(Text block):
::::

Sorry- I didn’t realize this thread was 3 years old when I posted.

No clue what ‘issue’ you think I have, but if I’m ‘projecting’ anything, I hope it is a message, loud and clear, “please, don’t come up to me spouting bullshit about your Indian Princess grandma, cause I ain’t buying it.”

For the record, elbows, I’m not in the business of disbelieving every single person who swears they have NA ancestry. You say you, yourself, have NA in your ancestry. Fine. Ok. Sure. I’m just very tired of being fed bullshit from people about their history when I never asked in the first place. It’s annoying.

ETA: Sampiro, why apologize? It’s been bumped and folks are posting to it. No need for us to apologize for that.

Of course. And he’s been wearing a feather, too. Course, he’s crazy for many reasons, but the feather is just too much.

So you admit you don’t know if they do or don’t have such ancestry but are certain they are claiming so out of shame of being black?

Projection. Text book.

So you’re really annoyed by people volunteering this info when you didn’t ask? Really? Are you equally annoyed when people volunteer other unrequested information? Or just this one that touches your issue?

No. Not info. Just bullshit. When people feed you bullshit, and you know it’s bullshit, it is more than annoying, it is irritating as hell. You have to either call them on it or feel like a real big dummy pretending to believe it.

::::

(Exercise data):
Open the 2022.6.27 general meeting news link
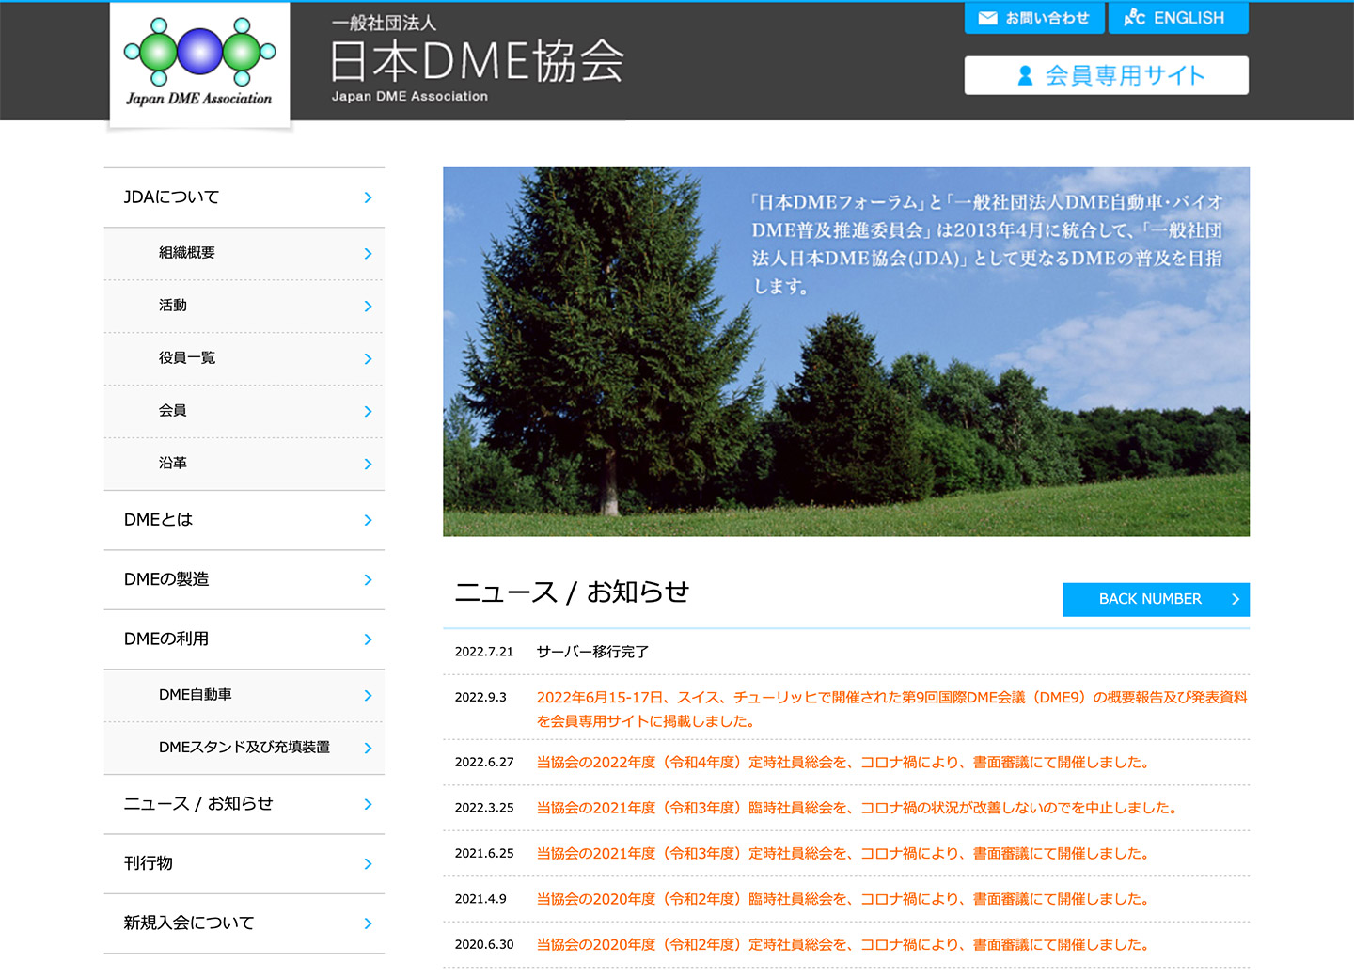The image size is (1354, 978). [x=841, y=762]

::::

(What you have to do):
Answer these questions about the forum thread:
(a) How old was the thread, according to the poster who apologized for not realizing it?
(b) Who is addressed by name in the ETA note?
(c) If you don't call people on bullshit you know is bullshit, what does the last reply say you will feel like?

(Response):
(a) 3 years old.
(b) Sampiro.
(c) A real big dummy pretending to believe it.